Media Warisan Budaya Nusantara
Presiden Amerika Serikat, Donald Trump pada hari Sabtu, 21 Juni 2025, mengatakan bahwa serangan AS terhadap tiga situs nuklir utama Iran: Natanz, Isfahan, dan Fordow telah menyebabkan “penghancuran” fasilitas pengayaan utamanya.
Kemudian media Iran mengakui bahwa sebagian dari situs Fordow telah “diserang oleh serangan musuh”. Sejumlah pihak lainnya mengatakan tiga situs nuklir telah dievakuasi sebelum AS membom tiga lokasi tersebut.
Semua orang mendengar nama-nama situs nuklir itu selama bertahun-tahun.
“Tujuan kami adalah penghancuran fasilitas pengayaan nuklir Iran,” kata Trump pada Sabtu malam.
Menurut Trump, serangan itu merupakan keberhasilan militer yang spektakuler.
Keputusan untuk melibatkan AS secara langsung muncul setelah lebih dari seminggu serangan oleh Israel terhadap Iran. Israel secara sistematis menghancurkan pertahanan udara dan kemampuan rudal ofensif negara Iran, sambil merusak fasilitas pengayaan nuklirnya.
Namun situs nuklir tersebut terkubur di bawah gunung dan dilindungi oleh baterai anti-pesawat. Pabrik pengayaan bahan bakar nuklir Fordow diyakini berada di luar batas serangan udara Israel.

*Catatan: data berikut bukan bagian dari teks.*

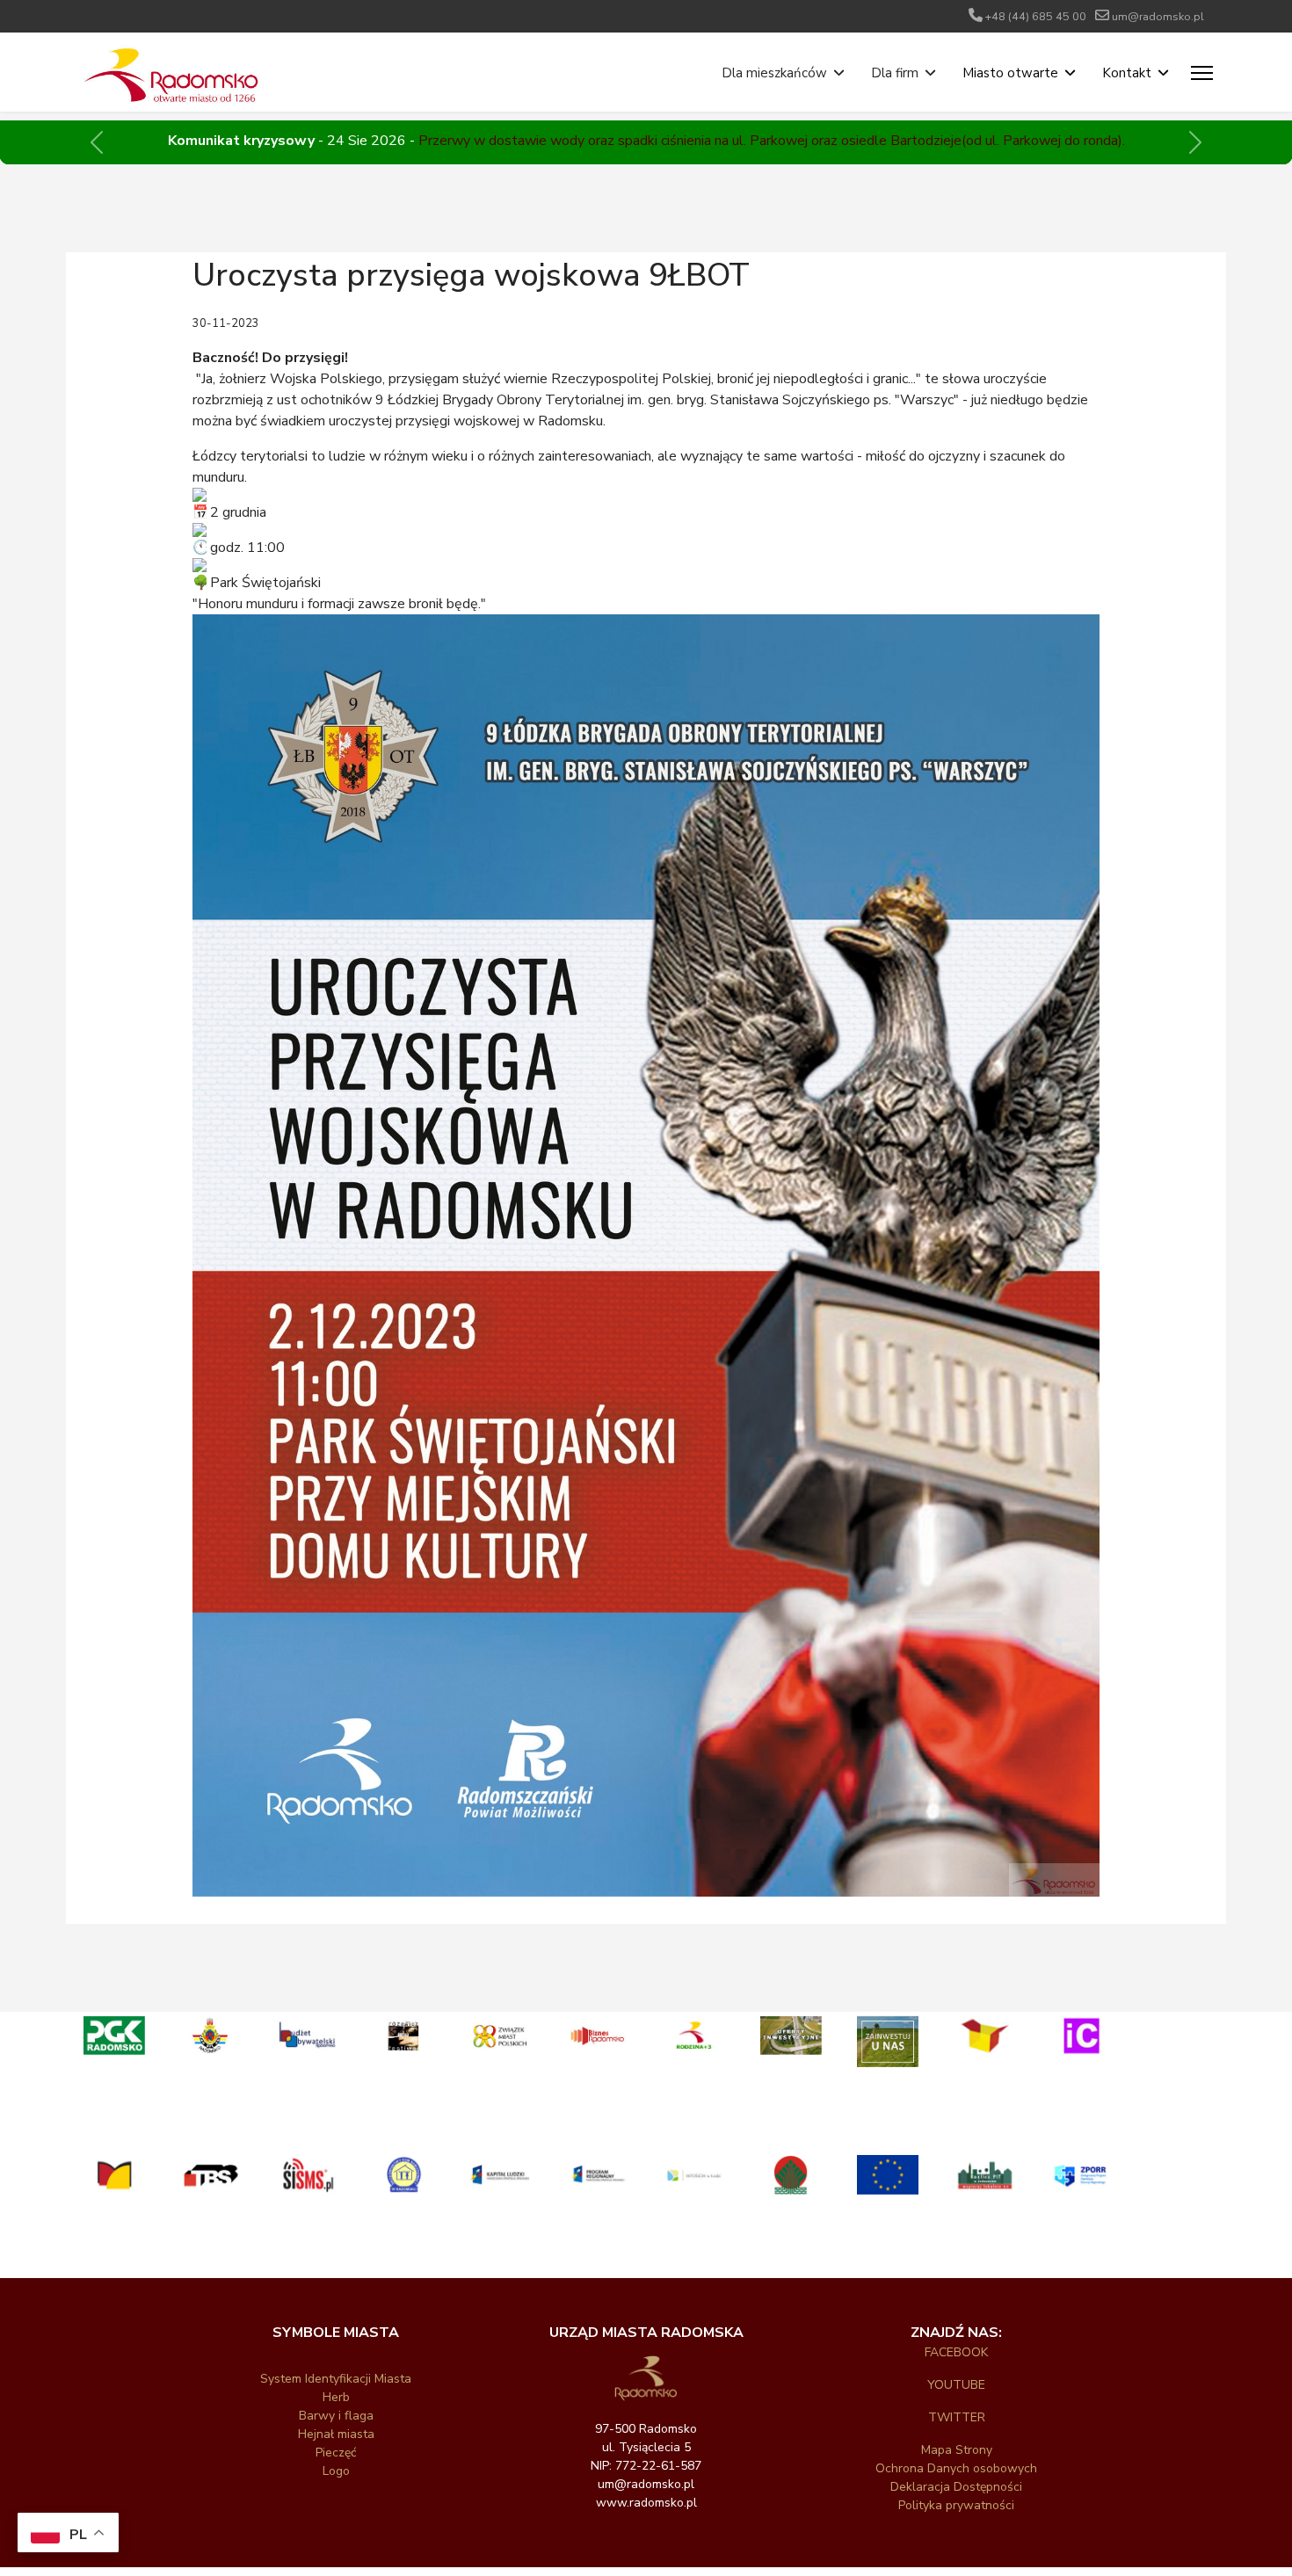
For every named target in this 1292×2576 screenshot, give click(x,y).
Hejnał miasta (336, 2434)
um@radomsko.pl (1158, 16)
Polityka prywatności (956, 2505)
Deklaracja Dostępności (956, 2486)
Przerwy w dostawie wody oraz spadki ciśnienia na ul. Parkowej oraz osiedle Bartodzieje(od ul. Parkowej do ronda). (771, 140)
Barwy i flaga (336, 2415)
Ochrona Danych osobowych (956, 2468)
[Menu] (1202, 72)
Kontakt (1126, 73)
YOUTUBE (956, 2384)
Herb (336, 2397)
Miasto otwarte (1010, 73)
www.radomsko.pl (646, 2502)
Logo (336, 2471)
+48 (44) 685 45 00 (1035, 16)
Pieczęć (336, 2452)
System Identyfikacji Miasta (335, 2378)
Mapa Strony (956, 2450)
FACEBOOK (956, 2352)
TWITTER (956, 2417)
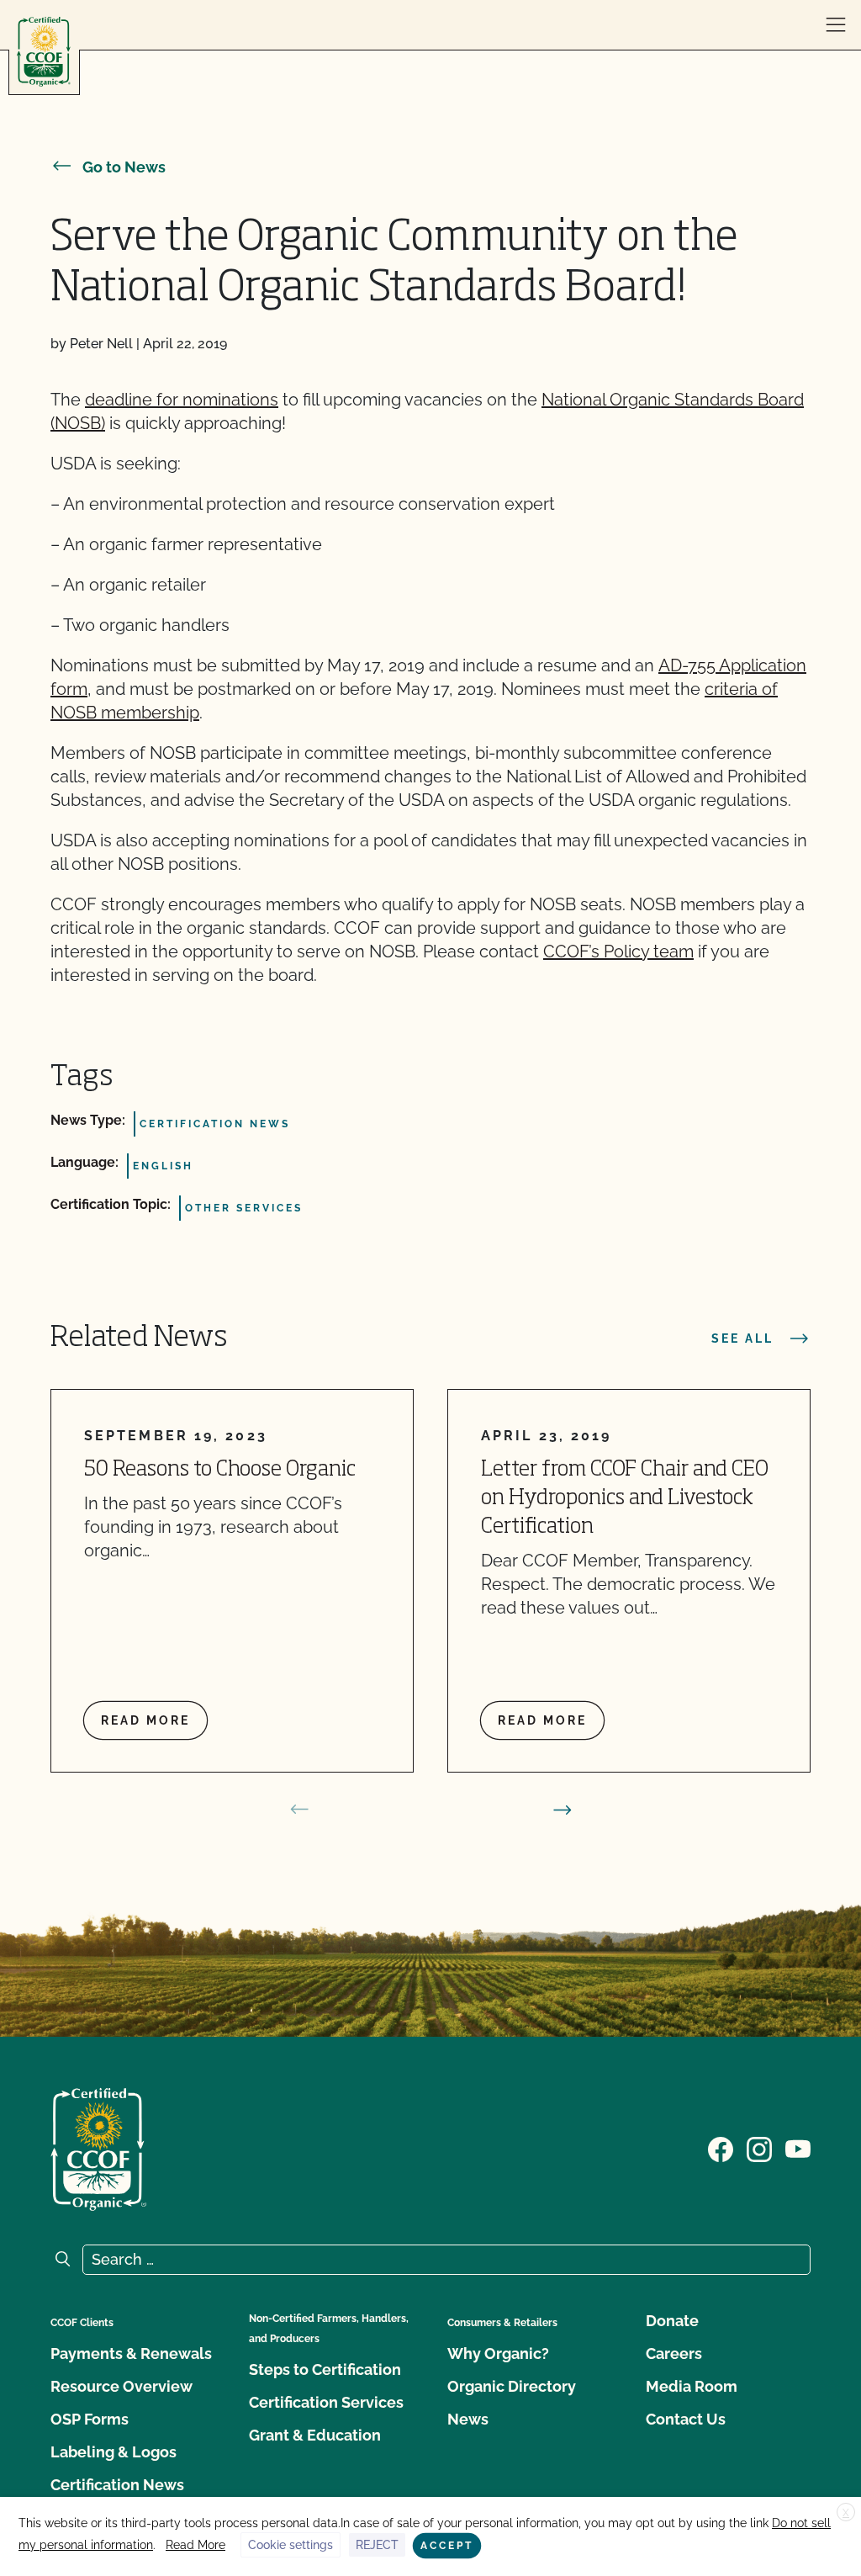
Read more (145, 1720)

Menghentikan operasi Fordow dianggap penting untuk mencegah Iran memperoleh senjata nuklir setelah Badan Tenaga Atom Internasional (IAEA) menemukan lokasi tersebut telah memperkaya uranium hingga 83,7% – mendekati 90% yang dibutuhkan untuk senjata nuklir.
Israel meminta Trump untuk bom penghancur bunker AS, GBU-57 Massive Ordnance Penetrator seberat 30.000 pon, yang menggunakan berat dan kekuatan kinetiknya untuk mencapai target yang terkubur dalam dan kemudian meledak.
Bom ini hanya dapat diluncurkan oleh pesawat pengebom siluman B-2, yang hanya ditemukan di gudang senjata Amerika. Bom ini membawa hulu ledak konvensional, dan diyakini mampu menembus sekitar 200 kaki (61 meter) di bawah permukaan sebelum meledak, dan bom dapat dijatuhkan satu demi satu, yang secara efektif membuat lubang semakin dalam dengan setiap ledakan berikutnya.
Seorang pejabat AS mengatakan kepada Reuters, bahwa pesawat pengebom B-2 terlibat dalam serangan terhadap situs nuklir Iran dan Trump mengatakan kepada Fox News, bahwa enam bom penghancur bunker dijatuhkan di Fordow, sementara 30 rudal Tomahawk ditembakkan ke situs nuklir lainnya termasuk Natanz.
Dilaporkan bahwa ini adalah penggunaan pertama GBU-57 Massive Ordnance Penetrator dalam pertempuran. GBU-57A/B Massive Ordnance Penetrator adalah bom Angkatan Udara A.S., yang dipandu dengan presisi, 30.000 pon. Jauh lebih besar daripada busters bunker penetrasi terdalam yang tersedia sebelumnya.
Setelah serangan itu, Benjamin Netanyahu memuji langkah Trump. Perdana Menteri Israel itu mengatakan dalam sebuah pidato video, AS “telah melakukan apa yang tidak dapat dilakukan oleh negara lain di Bumi”.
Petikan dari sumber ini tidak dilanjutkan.